Rewrite the lines starting at the one containing "The height and width of the screenshot is (753, 1568)." and ending at the one containing "[x=31, y=10]", swapping "icon" for "symbol" throughout and leaving all else the same.

-- start RECORDS FOR THIS EXERCISE --

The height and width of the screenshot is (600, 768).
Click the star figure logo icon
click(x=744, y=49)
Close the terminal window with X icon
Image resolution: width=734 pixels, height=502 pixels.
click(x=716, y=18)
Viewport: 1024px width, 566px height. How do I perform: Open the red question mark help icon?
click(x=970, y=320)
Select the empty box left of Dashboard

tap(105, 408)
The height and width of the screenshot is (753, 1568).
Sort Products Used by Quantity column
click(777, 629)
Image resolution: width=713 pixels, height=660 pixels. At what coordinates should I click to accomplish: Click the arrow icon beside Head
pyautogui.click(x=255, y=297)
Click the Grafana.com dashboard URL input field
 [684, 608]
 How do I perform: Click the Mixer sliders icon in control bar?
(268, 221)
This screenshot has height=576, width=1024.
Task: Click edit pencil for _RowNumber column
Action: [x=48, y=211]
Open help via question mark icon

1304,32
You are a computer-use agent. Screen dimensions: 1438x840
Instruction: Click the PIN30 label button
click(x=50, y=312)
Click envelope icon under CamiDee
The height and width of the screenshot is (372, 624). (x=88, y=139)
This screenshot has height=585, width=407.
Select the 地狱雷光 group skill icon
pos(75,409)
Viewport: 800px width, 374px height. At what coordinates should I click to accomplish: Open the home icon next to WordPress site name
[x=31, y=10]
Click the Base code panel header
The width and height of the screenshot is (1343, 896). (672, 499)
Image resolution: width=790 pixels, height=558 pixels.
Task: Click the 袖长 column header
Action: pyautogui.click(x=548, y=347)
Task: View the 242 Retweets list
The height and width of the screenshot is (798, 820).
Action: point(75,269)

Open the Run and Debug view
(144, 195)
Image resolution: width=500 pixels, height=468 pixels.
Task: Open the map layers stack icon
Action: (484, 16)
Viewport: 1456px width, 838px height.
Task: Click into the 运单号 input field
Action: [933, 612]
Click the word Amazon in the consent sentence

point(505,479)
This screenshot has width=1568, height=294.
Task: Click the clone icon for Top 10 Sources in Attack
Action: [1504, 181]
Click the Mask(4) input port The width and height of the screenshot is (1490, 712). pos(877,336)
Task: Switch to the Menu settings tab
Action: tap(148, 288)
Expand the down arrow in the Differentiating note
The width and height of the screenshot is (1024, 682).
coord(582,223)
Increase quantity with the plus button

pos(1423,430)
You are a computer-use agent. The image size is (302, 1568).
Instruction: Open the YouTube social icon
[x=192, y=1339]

-- end RECORDS FOR THIS EXERCISE --

RESULT OF THE TASK.
The height and width of the screenshot is (753, 1568).
Sort Products Used by Quantity column
click(777, 629)
Image resolution: width=713 pixels, height=660 pixels. At what coordinates should I click to accomplish: Click the arrow symbol beside Head
pyautogui.click(x=255, y=297)
Click the Grafana.com dashboard URL input field
 [684, 608]
 How do I perform: Click the Mixer sliders symbol in control bar?
(268, 221)
This screenshot has height=576, width=1024.
Task: Click edit pencil for _RowNumber column
Action: [x=48, y=211]
Open help via question mark symbol

1304,32
You are a computer-use agent. Screen dimensions: 1438x840
Instruction: Click the PIN30 label button
click(x=50, y=312)
Click envelope symbol under CamiDee
The height and width of the screenshot is (372, 624). (x=88, y=139)
This screenshot has height=585, width=407.
Select the 地狱雷光 group skill symbol
pos(75,409)
Viewport: 800px width, 374px height. At what coordinates should I click to accomplish: Open the home symbol next to WordPress site name
[x=31, y=10]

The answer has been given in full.